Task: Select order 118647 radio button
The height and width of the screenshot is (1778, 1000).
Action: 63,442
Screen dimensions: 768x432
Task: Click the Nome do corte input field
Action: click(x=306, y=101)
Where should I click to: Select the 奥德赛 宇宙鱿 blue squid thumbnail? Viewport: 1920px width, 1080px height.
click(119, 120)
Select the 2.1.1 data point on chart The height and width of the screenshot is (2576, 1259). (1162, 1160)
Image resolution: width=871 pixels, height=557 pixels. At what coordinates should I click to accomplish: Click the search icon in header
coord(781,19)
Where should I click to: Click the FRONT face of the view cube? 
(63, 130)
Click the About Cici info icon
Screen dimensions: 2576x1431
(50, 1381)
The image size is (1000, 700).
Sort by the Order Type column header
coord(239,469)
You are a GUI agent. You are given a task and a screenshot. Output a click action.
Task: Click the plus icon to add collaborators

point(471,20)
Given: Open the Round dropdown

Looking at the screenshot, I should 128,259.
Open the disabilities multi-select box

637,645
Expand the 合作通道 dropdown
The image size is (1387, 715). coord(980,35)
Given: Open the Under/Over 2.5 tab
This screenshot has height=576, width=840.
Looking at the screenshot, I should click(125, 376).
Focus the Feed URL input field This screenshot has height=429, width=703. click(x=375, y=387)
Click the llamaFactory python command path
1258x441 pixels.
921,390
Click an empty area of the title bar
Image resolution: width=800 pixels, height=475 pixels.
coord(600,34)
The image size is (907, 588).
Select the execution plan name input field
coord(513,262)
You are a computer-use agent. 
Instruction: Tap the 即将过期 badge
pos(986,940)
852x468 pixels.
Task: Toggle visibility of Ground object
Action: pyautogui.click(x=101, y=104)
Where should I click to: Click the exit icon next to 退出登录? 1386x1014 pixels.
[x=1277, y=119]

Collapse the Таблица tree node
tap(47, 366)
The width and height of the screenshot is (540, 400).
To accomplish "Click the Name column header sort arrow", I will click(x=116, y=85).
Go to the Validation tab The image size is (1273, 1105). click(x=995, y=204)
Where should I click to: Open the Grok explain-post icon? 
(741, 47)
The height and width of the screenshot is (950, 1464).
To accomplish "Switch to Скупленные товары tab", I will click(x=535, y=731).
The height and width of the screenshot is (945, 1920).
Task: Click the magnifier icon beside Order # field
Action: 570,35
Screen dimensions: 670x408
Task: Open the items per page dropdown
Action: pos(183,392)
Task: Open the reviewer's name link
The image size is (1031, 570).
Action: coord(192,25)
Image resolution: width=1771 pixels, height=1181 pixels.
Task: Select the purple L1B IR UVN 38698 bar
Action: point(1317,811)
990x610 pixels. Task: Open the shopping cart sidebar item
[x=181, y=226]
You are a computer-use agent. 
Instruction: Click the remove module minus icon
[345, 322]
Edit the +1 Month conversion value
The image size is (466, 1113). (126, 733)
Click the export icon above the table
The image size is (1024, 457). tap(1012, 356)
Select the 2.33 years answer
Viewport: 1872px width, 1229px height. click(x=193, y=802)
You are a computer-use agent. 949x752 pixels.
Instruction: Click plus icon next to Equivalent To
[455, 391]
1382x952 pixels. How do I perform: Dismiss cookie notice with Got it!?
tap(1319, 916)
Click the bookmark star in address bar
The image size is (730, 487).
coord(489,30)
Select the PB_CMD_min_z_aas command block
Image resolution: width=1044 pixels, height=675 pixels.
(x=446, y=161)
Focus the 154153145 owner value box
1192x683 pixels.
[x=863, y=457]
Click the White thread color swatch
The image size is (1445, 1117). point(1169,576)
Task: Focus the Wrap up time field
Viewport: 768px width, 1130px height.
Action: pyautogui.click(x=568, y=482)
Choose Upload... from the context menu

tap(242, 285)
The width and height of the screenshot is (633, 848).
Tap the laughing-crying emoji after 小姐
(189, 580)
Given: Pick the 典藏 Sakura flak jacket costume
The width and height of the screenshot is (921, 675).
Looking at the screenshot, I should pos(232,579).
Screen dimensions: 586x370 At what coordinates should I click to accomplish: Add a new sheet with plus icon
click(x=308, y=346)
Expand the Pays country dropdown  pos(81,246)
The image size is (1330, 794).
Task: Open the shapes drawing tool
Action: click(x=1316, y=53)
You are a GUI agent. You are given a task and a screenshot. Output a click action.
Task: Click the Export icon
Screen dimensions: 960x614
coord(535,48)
--
Task goal →
Could you reproduce every line of the listing exactly?

Reply →
Task: Select order 118647 radio button
The height and width of the screenshot is (1778, 1000).
Action: 63,442
Screen dimensions: 768x432
Task: Click the Nome do corte input field
Action: click(x=306, y=101)
Where should I click to: Select the 奥德赛 宇宙鱿 blue squid thumbnail? Viewport: 1920px width, 1080px height.
click(119, 120)
Select the 2.1.1 data point on chart The height and width of the screenshot is (2576, 1259). (1162, 1160)
Image resolution: width=871 pixels, height=557 pixels. At what coordinates should I click to accomplish: Click the search icon in header
coord(781,19)
Where should I click to: Click the FRONT face of the view cube? 
(63, 130)
Click the About Cici info icon
Screen dimensions: 2576x1431
(50, 1381)
The image size is (1000, 700).
Sort by the Order Type column header
coord(239,469)
You are a GUI agent. You are given a task and a screenshot. Output a click action.
Task: Click the plus icon to add collaborators

point(471,20)
Given: Open the Round dropdown

Looking at the screenshot, I should 128,259.
Open the disabilities multi-select box

637,645
Expand the 合作通道 dropdown
The image size is (1387, 715). coord(980,35)
Given: Open the Under/Over 2.5 tab
This screenshot has height=576, width=840.
Looking at the screenshot, I should click(125, 376).
Focus the Feed URL input field This screenshot has height=429, width=703. click(x=375, y=387)
Click the llamaFactory python command path
1258x441 pixels.
921,390
Click an empty area of the title bar
Image resolution: width=800 pixels, height=475 pixels.
coord(600,34)
The image size is (907, 588).
Select the execution plan name input field
coord(513,262)
You are a computer-use agent. 
Instruction: Tap the 即将过期 badge
pos(986,940)
852x468 pixels.
Task: Toggle visibility of Ground object
Action: pyautogui.click(x=101, y=104)
Where should I click to: Click the exit icon next to 退出登录? 1386x1014 pixels.
[x=1277, y=119]

Collapse the Таблица tree node
tap(47, 366)
The width and height of the screenshot is (540, 400).
To accomplish "Click the Name column header sort arrow", I will click(x=116, y=85).
Go to the Validation tab The image size is (1273, 1105). click(x=995, y=204)
Where should I click to: Open the Grok explain-post icon? 
(741, 47)
The height and width of the screenshot is (950, 1464).
To accomplish "Switch to Скупленные товары tab", I will click(x=535, y=731).
The height and width of the screenshot is (945, 1920).
Task: Click the magnifier icon beside Order # field
Action: 570,35
Screen dimensions: 670x408
Task: Open the items per page dropdown
Action: pos(183,392)
Task: Open the reviewer's name link
The image size is (1031, 570).
Action: coord(192,25)
Image resolution: width=1771 pixels, height=1181 pixels.
Task: Select the purple L1B IR UVN 38698 bar
Action: point(1317,811)
990x610 pixels. Task: Open the shopping cart sidebar item
[x=181, y=226]
You are a computer-use agent. 
Instruction: Click the remove module minus icon
[345, 322]
Edit the +1 Month conversion value
The image size is (466, 1113). (126, 733)
Click the export icon above the table
The image size is (1024, 457). tap(1012, 356)
Select the 2.33 years answer
Viewport: 1872px width, 1229px height. click(x=193, y=802)
You are a computer-use agent. 949x752 pixels.
Instruction: Click plus icon next to Equivalent To
[455, 391]
1382x952 pixels. How do I perform: Dismiss cookie notice with Got it!?
tap(1319, 916)
Click the bookmark star in address bar
The image size is (730, 487).
coord(489,30)
Select the PB_CMD_min_z_aas command block
Image resolution: width=1044 pixels, height=675 pixels.
(x=446, y=161)
Focus the 154153145 owner value box
1192x683 pixels.
[x=863, y=457]
Click the White thread color swatch
The image size is (1445, 1117). point(1169,576)
Task: Focus the Wrap up time field
Viewport: 768px width, 1130px height.
Action: pyautogui.click(x=568, y=482)
Choose Upload... from the context menu

tap(242, 285)
The width and height of the screenshot is (633, 848).
Tap the laughing-crying emoji after 小姐
(189, 580)
Given: Pick the 典藏 Sakura flak jacket costume
The width and height of the screenshot is (921, 675).
Looking at the screenshot, I should pos(232,579).
Screen dimensions: 586x370 At what coordinates should I click to accomplish: Add a new sheet with plus icon
click(x=308, y=346)
Expand the Pays country dropdown  pos(81,246)
The image size is (1330, 794).
Task: Open the shapes drawing tool
Action: click(x=1316, y=53)
You are a GUI agent. You are given a task and a screenshot. Output a click action.
Task: Click the Export icon
Screen dimensions: 960x614
coord(535,48)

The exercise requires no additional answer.